##### Data

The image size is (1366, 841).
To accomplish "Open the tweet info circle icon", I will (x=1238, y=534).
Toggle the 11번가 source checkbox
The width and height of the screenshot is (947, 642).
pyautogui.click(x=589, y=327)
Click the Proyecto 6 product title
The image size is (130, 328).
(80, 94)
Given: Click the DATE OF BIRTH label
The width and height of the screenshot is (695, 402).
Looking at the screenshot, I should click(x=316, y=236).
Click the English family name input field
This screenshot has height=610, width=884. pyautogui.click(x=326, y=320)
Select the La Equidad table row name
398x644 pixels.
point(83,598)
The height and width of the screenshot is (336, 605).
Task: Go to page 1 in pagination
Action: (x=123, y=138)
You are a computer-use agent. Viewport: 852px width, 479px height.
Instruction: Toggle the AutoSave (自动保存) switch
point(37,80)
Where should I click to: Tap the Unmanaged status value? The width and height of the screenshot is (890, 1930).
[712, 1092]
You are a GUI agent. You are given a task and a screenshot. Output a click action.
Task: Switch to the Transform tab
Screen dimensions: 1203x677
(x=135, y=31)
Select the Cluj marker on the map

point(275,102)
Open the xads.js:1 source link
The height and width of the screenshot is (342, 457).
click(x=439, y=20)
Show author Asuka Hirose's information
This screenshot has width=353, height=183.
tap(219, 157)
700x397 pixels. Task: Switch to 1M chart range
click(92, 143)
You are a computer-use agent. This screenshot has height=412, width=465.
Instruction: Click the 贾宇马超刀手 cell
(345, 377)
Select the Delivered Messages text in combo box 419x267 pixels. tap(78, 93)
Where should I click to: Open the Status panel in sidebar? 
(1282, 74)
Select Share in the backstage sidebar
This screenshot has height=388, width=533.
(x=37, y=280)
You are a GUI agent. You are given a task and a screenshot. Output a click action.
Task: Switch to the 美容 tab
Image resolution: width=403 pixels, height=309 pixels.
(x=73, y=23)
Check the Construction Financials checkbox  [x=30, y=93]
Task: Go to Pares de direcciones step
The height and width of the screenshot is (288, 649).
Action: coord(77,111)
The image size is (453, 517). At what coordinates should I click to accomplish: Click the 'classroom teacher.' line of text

##########

**Exercise instructions:** The data given before this task must be transcribed exactly and in full.

**Written answer:**
The image size is (1366, 841).
To accomplish "Open the tweet info circle icon", I will (x=1238, y=534).
Toggle the 11번가 source checkbox
The width and height of the screenshot is (947, 642).
pyautogui.click(x=589, y=327)
Click the Proyecto 6 product title
The image size is (130, 328).
(80, 94)
Given: Click the DATE OF BIRTH label
The width and height of the screenshot is (695, 402).
Looking at the screenshot, I should click(x=316, y=236).
Click the English family name input field
This screenshot has height=610, width=884. pyautogui.click(x=326, y=320)
Select the La Equidad table row name
398x644 pixels.
point(83,598)
The height and width of the screenshot is (336, 605).
Task: Go to page 1 in pagination
Action: (x=123, y=138)
You are a computer-use agent. Viewport: 852px width, 479px height.
Instruction: Toggle the AutoSave (自动保存) switch
point(37,80)
Where should I click to: Tap the Unmanaged status value? The width and height of the screenshot is (890, 1930).
[712, 1092]
You are a GUI agent. You are given a task and a screenshot. Output a click action.
Task: Switch to the Transform tab
Screen dimensions: 1203x677
(x=135, y=31)
Select the Cluj marker on the map

point(275,102)
Open the xads.js:1 source link
The height and width of the screenshot is (342, 457).
click(x=439, y=20)
Show author Asuka Hirose's information
This screenshot has width=353, height=183.
tap(219, 157)
700x397 pixels. Task: Switch to 1M chart range
click(92, 143)
You are a computer-use agent. This screenshot has height=412, width=465.
Instruction: Click the 贾宇马超刀手 cell
(345, 377)
Select the Delivered Messages text in combo box 419x267 pixels. tap(78, 93)
Where should I click to: Open the Status panel in sidebar? 
(1282, 74)
Select Share in the backstage sidebar
This screenshot has height=388, width=533.
(x=37, y=280)
You are a GUI agent. You are given a task and a screenshot. Output a click action.
Task: Switch to the 美容 tab
Image resolution: width=403 pixels, height=309 pixels.
(x=73, y=23)
Check the Construction Financials checkbox  [x=30, y=93]
Task: Go to Pares de direcciones step
The height and width of the screenshot is (288, 649).
Action: coord(77,111)
The image size is (453, 517). At what coordinates should I click to accomplish: Click the 'classroom teacher.' line of text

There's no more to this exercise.